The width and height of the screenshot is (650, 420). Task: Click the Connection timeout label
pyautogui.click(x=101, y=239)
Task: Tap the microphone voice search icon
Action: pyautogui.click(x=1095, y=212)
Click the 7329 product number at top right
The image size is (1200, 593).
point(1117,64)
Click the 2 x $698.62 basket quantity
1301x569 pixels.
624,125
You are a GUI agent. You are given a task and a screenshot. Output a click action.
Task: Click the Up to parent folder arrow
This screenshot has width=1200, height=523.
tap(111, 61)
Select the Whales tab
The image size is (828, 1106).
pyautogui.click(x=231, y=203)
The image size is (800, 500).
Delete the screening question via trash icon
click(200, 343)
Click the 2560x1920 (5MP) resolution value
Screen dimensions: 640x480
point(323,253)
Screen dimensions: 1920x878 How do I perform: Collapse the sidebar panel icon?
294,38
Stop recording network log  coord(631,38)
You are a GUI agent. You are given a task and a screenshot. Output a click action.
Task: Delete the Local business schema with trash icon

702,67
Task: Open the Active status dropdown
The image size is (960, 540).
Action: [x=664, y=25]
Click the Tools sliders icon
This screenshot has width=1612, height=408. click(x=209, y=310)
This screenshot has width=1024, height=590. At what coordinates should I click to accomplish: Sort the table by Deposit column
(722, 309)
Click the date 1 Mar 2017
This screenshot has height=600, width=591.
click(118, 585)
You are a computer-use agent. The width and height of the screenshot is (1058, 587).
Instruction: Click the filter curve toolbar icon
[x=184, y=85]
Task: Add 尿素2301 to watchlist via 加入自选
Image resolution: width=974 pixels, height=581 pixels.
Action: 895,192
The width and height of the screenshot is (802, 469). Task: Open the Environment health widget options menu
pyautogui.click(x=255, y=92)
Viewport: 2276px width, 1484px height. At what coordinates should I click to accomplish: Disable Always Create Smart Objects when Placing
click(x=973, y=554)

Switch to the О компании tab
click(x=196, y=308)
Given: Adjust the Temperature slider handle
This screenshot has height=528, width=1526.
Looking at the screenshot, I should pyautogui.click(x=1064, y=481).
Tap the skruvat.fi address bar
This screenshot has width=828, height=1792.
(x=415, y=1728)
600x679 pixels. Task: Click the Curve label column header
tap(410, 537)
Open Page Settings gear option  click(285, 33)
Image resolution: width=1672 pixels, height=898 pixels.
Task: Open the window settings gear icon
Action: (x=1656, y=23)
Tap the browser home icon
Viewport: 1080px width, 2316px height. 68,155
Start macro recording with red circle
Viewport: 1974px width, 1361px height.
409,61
#####
**Written task:** Return these lines exactly as they appear, starting at the first line of the records and ending at the line that contains "click(118, 585)".

**Answer below:**
The width and height of the screenshot is (650, 420). Task: Click the Connection timeout label
pyautogui.click(x=101, y=239)
Task: Tap the microphone voice search icon
Action: pyautogui.click(x=1095, y=212)
Click the 7329 product number at top right
The image size is (1200, 593).
point(1117,64)
Click the 2 x $698.62 basket quantity
1301x569 pixels.
624,125
You are a GUI agent. You are given a task and a screenshot. Output a click action.
Task: Click the Up to parent folder arrow
This screenshot has width=1200, height=523.
tap(111, 61)
Select the Whales tab
The image size is (828, 1106).
pyautogui.click(x=231, y=203)
The image size is (800, 500).
Delete the screening question via trash icon
click(200, 343)
Click the 2560x1920 (5MP) resolution value
Screen dimensions: 640x480
point(323,253)
Screen dimensions: 1920x878 How do I perform: Collapse the sidebar panel icon?
294,38
Stop recording network log  coord(631,38)
You are a GUI agent. You are given a task and a screenshot. Output a click action.
Task: Delete the Local business schema with trash icon

702,67
Task: Open the Active status dropdown
The image size is (960, 540).
Action: [x=664, y=25]
Click the Tools sliders icon
This screenshot has width=1612, height=408. click(x=209, y=310)
This screenshot has width=1024, height=590. At what coordinates should I click to accomplish: Sort the table by Deposit column
(722, 309)
Click the date 1 Mar 2017
This screenshot has height=600, width=591.
click(118, 585)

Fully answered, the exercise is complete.